Single by Matt Stell

from the EP Everywhere but On
- Released: December 2, 2019
- Genre: Country
- Length: 3:12
- Label: RECORDS; Arista Nashville;
- Songwriters: Matt Stell; Lance Miller; Paul Sikes;
- Producers: Matt Stell; Ash Bowers;

Matt Stell singles chronology
| "Prayed for You" (2019) | "Everywhere but On" (2019) | "That Ain't Me No More" (2021) |

= Everywhere but On =

"Everywhere but On" is a song recorded by American country music singer Matt Stell. It is the second single from his 2019 EP Everywhere but On.

==Content==
Stell wrote the song with Lance Miller and Paul Sikes. The song is about a man who is attempting to get through a breakup; according to Stell, he was going through a breakup while writing the song. According to Stell, the idea came when Sikes presented the title lyric "I've moved everywhere but on", after which the three writers decided to build around the title lyric.

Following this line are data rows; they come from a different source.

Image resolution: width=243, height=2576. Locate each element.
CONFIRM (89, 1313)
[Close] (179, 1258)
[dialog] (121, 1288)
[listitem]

Stell describes the song as "super personal" because he included details from his own relationship in it. People described the song as "express[ing] how difficult it is to move on".

==Chart performance==

===Weekly charts===

| Chart (2019–2020) | Peak position |
|---|---|
| Canada Hot 100 (Billboard) | 92 |
| Canada Country (Billboard) | 6 |
| US Billboard Hot 100 | 48 |
| US Country Airplay (Billboard) | 1 |
| US Hot Country Songs (Billboard) | 11 |

===Year-end charts===

| Chart (2020) | Position |
|---|---|
| US Country Airplay (Billboard) | 32 |
| US Hot Country Songs (Billboard) | 42 |

==Certifications==

| Region | Certification | Certified units/sales |
| United States (RIAA) | Platinum | 1,000,000^{‡} |
^{‡} Sales+streaming figures based on certification alone.